Part of a data file:
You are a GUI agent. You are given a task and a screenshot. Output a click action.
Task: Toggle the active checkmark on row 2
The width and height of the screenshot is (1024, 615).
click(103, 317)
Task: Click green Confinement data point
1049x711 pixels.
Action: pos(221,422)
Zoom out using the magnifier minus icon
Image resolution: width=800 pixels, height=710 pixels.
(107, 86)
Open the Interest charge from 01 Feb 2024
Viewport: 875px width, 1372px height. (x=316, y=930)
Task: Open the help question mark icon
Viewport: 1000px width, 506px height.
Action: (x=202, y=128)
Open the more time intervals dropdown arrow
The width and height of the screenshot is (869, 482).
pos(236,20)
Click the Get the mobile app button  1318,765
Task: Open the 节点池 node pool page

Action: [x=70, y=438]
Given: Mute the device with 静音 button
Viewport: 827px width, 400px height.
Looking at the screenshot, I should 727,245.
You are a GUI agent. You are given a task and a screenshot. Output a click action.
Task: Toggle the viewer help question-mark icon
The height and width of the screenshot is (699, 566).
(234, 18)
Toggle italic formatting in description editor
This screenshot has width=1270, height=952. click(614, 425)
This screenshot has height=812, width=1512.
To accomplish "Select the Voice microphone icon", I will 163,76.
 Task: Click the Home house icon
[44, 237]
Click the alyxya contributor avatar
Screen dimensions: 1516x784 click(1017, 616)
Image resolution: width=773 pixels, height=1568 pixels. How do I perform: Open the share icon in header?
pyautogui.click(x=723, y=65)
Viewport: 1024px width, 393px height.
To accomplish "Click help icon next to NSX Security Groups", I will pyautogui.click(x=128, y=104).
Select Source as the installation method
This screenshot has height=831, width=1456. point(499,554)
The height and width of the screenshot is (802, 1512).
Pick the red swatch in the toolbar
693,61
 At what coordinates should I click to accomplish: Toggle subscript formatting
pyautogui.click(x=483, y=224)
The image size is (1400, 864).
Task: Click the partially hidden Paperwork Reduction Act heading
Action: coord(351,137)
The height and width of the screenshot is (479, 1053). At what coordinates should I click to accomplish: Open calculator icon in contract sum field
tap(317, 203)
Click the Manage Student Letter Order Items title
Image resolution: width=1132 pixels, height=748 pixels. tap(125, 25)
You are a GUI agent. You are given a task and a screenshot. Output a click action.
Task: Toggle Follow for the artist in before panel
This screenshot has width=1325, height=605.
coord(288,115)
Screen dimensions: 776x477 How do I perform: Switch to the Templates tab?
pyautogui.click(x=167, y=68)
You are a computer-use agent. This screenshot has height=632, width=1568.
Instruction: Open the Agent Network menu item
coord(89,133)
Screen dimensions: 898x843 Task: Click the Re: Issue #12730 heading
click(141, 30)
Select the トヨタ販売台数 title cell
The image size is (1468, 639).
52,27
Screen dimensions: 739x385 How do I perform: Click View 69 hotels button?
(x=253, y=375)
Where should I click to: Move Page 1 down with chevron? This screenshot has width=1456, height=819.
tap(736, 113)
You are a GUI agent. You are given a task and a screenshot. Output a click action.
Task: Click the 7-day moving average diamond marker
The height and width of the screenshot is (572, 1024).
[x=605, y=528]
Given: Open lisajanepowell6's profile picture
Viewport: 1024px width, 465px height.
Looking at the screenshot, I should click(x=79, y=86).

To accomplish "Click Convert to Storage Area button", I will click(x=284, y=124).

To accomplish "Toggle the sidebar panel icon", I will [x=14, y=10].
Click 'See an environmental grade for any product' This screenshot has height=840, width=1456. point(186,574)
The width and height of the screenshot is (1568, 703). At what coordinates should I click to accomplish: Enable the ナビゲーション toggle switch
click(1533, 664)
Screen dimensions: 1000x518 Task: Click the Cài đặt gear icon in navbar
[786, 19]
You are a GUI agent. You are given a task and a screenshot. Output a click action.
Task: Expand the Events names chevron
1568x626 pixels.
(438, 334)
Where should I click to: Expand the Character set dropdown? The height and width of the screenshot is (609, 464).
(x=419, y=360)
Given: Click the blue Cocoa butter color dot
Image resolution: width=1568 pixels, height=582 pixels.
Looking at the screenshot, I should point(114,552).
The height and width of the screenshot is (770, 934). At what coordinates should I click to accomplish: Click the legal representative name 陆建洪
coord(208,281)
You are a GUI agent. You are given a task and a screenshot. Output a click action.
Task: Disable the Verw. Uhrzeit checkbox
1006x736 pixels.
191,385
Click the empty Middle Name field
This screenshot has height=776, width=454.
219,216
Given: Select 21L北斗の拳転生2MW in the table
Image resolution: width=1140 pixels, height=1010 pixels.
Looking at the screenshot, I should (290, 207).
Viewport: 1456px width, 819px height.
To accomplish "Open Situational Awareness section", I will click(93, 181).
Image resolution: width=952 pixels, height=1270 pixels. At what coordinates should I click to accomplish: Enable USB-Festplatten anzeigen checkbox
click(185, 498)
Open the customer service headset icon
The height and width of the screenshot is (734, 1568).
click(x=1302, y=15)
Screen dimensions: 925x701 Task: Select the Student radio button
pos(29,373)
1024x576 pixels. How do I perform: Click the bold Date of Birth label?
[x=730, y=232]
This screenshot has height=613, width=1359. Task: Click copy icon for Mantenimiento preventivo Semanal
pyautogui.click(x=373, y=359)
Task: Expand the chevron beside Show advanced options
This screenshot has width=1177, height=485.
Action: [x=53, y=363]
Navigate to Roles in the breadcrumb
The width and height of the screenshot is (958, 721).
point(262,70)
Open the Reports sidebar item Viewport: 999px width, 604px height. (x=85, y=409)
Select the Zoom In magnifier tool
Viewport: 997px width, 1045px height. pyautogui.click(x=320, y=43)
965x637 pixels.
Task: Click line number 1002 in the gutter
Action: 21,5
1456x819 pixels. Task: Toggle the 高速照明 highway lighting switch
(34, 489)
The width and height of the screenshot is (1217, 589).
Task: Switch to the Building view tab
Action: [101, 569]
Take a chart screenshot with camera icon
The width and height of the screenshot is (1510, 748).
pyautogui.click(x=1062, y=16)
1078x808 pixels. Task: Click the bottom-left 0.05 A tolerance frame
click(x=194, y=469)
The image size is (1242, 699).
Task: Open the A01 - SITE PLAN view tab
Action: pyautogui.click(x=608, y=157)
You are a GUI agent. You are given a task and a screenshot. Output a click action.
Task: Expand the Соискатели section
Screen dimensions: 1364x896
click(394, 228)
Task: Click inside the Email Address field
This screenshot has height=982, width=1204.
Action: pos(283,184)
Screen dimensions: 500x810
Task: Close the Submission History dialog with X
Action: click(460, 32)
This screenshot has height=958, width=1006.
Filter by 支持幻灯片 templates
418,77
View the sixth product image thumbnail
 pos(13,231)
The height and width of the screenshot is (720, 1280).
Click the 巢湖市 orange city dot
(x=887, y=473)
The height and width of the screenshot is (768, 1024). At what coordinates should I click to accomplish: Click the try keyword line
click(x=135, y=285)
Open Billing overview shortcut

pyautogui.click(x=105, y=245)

**Required task**
Pull out each line of the material above that contains the word "what". Letter case matters.

**Exercise output**
 At what coordinates should I click to accomplish: Toggle subscript formatting
The height and width of the screenshot is (479, 1053). At what coordinates should I click to accomplish: Open calculator icon in contract sum field
The width and height of the screenshot is (1568, 703). At what coordinates should I click to accomplish: Enable the ナビゲーション toggle switch
The height and width of the screenshot is (770, 934). At what coordinates should I click to accomplish: Click the legal representative name 陆建洪
Image resolution: width=952 pixels, height=1270 pixels. At what coordinates should I click to accomplish: Enable USB-Festplatten anzeigen checkbox
The height and width of the screenshot is (768, 1024). At what coordinates should I click to accomplish: Click the try keyword line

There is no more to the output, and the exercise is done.